AI-ASSISTED SECURITY ORCHESTRATION IN HEALTHCARE INCIDENT RESPONSE
Keywords:
AI-SOAR, Security Orchestration, Automation, electronic health records (EHRs), patient safety, malware, ransomware, targeted phishing attacks, security information and event management system (SIEM),,,Abstract
This paper discusses how Security Orchestration, Automation, and Response (SOAR)

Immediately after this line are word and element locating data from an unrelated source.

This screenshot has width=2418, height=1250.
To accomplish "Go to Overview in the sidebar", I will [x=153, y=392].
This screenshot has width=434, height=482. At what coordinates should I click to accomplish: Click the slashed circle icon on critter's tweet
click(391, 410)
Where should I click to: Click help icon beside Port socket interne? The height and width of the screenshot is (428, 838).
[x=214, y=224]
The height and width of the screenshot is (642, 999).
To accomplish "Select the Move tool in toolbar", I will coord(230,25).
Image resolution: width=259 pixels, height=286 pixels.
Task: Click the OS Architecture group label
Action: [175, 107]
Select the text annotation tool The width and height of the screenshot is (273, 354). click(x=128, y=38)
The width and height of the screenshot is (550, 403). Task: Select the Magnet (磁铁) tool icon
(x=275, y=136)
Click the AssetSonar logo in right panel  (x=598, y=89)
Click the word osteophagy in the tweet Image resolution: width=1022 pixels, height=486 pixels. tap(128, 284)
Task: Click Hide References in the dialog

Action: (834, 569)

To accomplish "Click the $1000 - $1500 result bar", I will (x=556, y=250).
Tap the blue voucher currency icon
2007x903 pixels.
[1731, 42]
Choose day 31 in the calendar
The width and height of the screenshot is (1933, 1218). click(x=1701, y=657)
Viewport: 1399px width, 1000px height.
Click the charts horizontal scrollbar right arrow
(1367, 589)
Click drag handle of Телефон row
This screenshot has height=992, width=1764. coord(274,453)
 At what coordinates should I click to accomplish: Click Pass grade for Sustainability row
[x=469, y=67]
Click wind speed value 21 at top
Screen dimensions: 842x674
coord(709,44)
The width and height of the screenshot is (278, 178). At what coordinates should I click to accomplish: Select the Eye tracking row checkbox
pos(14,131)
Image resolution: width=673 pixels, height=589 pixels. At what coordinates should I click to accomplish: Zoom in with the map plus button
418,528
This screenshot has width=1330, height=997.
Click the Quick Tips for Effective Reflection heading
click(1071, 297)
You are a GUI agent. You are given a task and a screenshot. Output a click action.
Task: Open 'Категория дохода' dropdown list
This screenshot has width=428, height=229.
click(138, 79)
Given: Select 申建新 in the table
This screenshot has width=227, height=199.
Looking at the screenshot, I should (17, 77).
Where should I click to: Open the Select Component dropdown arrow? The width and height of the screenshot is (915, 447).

systems with the help of Artificial Intelligence (AI) can be used to improve incident response in
healthcare settings. With growing cases of advanced cyberattacks on patient health records and the
internet of medical devices, manual response systems are failing to address the challenge among
healthcare facilities. Integration of SOAR and AI technologies, including machine learning and
natural language processing, can help automate the threat detection process, simplify the response
process, and eliminate analyst burnout.
This study reviews several studies to measure the AI-SOAR models, point out effective case
studies, and determine the practical advantages of healthcare cybersecurity. Moreover, it specifies
the main challenges, i.e. adversarial attacks, integration issues, and ethical issues, and offers such
effective solutions as adversarial training, standard APIs, and human-in-the-loop systems. The
results imply that, although AI-SOAR systems have a considerable positive impact on the
resilience of healthcare cybersecurity, interoperability, explainability, and strong governance
should be regarded as key requirements for successful implementation.